No ministério pastoral, sempre dependeremos da atuação de Deus e da capacitação do Espírito Santo para cumprir bem as tarefas, sejam elas simples ou complexas. No entanto, isso não nos isenta da responsabilidade de buscar qualificações que contribuam para a excelência ministerial – e nossa formação teológica é uma prova disso. Nesse contexto de esforço pessoal, o autoconhecimento se destaca como uma das principais competências de um pastor bem sucedido: aquele que floresce onde é plantado. O apóstolo Paulo escreveu ao jovem Timóteo: “Procure apresentar-se a Deus aprovado, como obreiro que não tem de que se envergonhar, que maneja bem a palavra da verdade” (2Tm 2:15).

O autoconhecimento na Bíblia

A Bíblia, embora não utilize o termo “autoconhecimento” da forma como o entendemos hoje, aborda conceitos profundamente relacionados à ideia de refletir sobre o próprio caráter, ações e lugar no mundo. Várias passagens podem ser interpretadas sob a perspectiva do autoconhecimento, enfatizando a importância da introspecção, do autoexame e da transformação pessoal à luz dos ensinamentos de Cristo.

Lemos em 2º Coríntios 13:5 : “Examinem-se para ver se realmente estão na fé; provem a si mesmos. Ou não reconhecem que Jesus Cristo está em vocês? A não ser que já tenham sido reprovados.” Esse autoexame ao qual o apóstolo Paulo se refere pode ser ampliado para além das fronteiras da fé e da identificação com Cristo.

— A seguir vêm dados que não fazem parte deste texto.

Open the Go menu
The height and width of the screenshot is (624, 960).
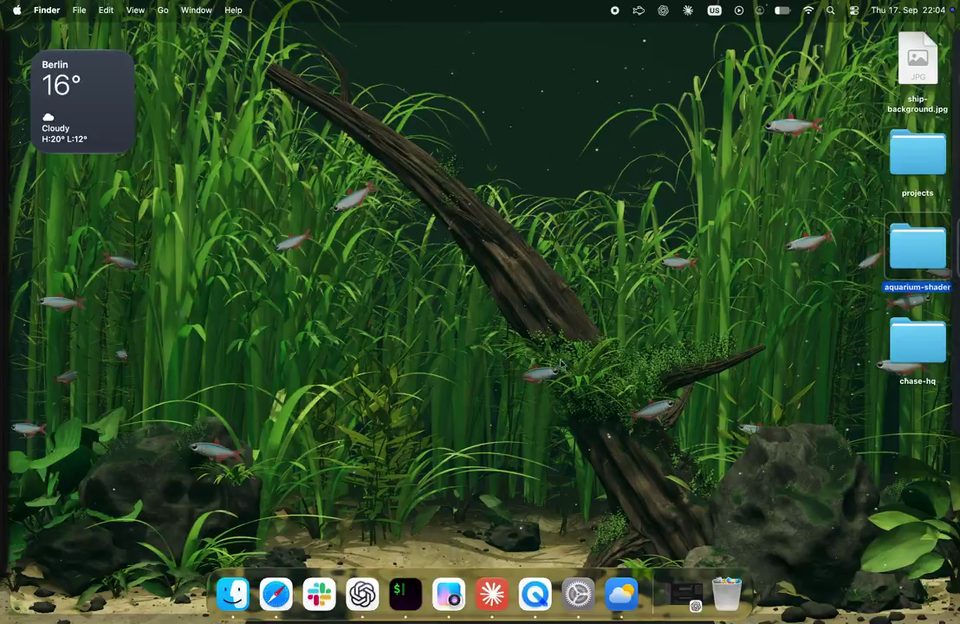pos(163,10)
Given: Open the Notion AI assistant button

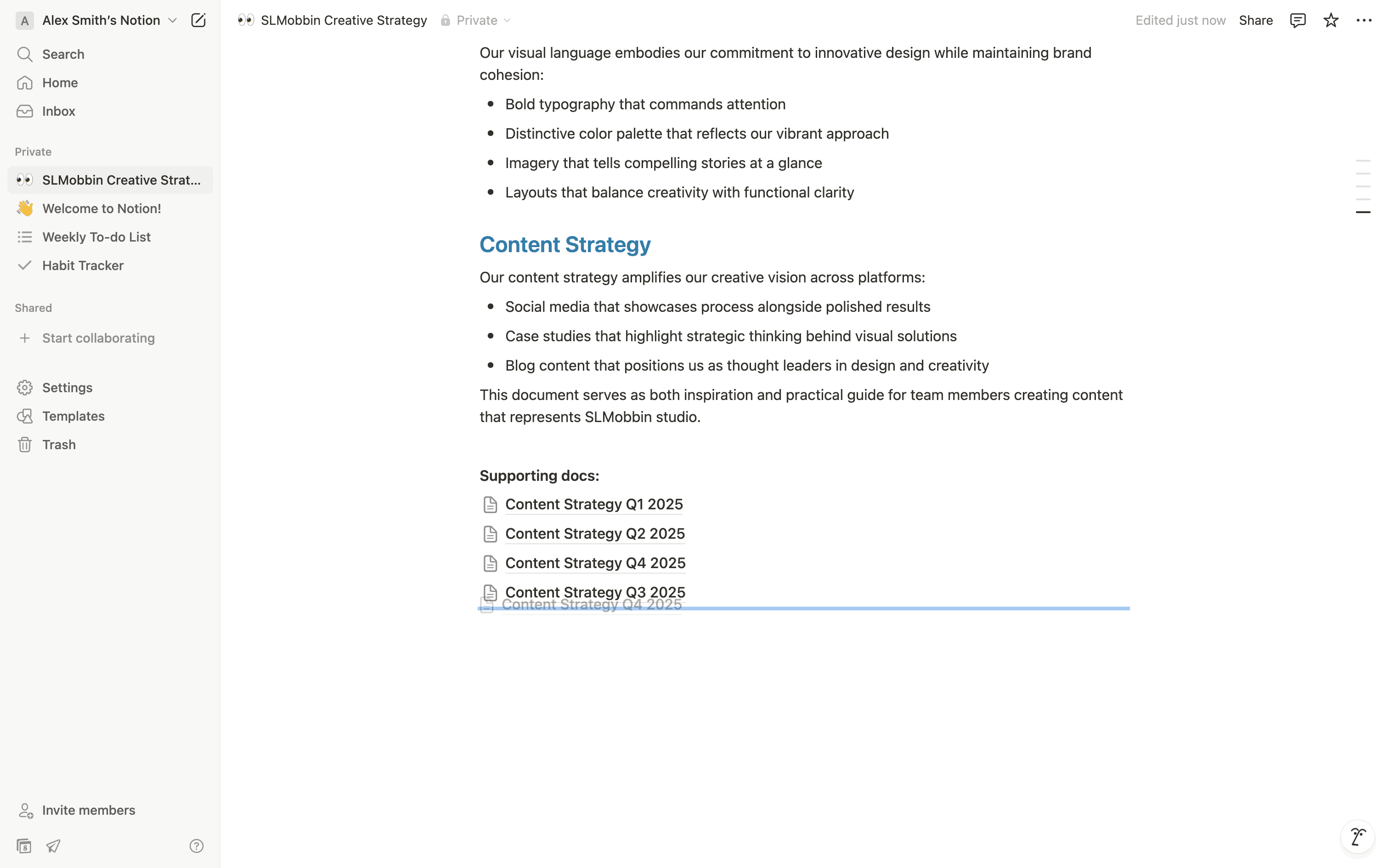Looking at the screenshot, I should [1357, 836].
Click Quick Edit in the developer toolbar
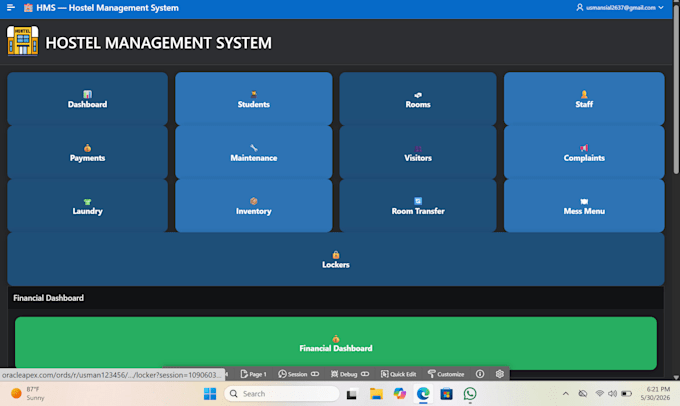Image resolution: width=680 pixels, height=406 pixels. tap(399, 374)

Ainda que esse seja, sem dúvida, o aspecto mais relevante da jornada do autoconhecimento, não é o único.

No Salmo 139:23 e 24, Davi pede a Deus: “Sonda-me, ó Deus, e conhece o meu coração, prova-me e conhece os meus pensamentos; vê se há em mim algum caminho mau e guia-me pelo caminho eterno.” Conhecer plenamente o nosso coração e os nossos pensamentos é uma prerrogativa divina – o que demonstra que Deus é a fonte mais poderosa à qual podemos recorrer para mitigar nossa sede de autoconhecimento.

Por meio do profeta Jeremias, o Senhor adverte: “Enganoso é o coração, mais do que todas as coisas, e desesperadamente corrupto. Quem poderá entendê-lo? Eu, o Senhor, sondo o coração. Eu provo os pensamentos para dar a cada um segundo os seus caminhos, segundo o fruto das suas ações” (Jr 17:9, 10).

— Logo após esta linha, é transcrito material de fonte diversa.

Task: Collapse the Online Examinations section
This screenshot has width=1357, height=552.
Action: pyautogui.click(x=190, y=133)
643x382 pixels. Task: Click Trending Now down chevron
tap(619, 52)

O Senhor esquadrinha os corações – portanto, Ele nos conhece como ninguém. Buscar a Ele em oração e suplicar por revelação desse conhecimento é um excelente caminho para a autodescoberta. Pergunte a quem sabe. Simples assim.

Ellen White escreveu: “Conhecer a nós mesmos é um grande conhecimento. O professor que se avalia devidamente deixará que Deus modele e discipline sua mente. E reconhecerá a origem da própria força. O conhecimento de si mesmo leva à humildade e à confiança em Deus, mas não toma o lugar dos esforços para o aperfeiçoamento próprio. Aquele que percebe as próprias deficiências não se privará aos sofrimentos para alcançar a mais alta norma possível na excelência física, mental e moral.”1

Edinaldo Juarez, secretário ministerial e líder do Ministério da Família da Associação Norte-Paranaense

Referência

1 Ellen G. White, Mente, Caráter e Personalidade (Tatuí, SP: Casa Publicadora Brasileira, 2024), v. 1, p. 11.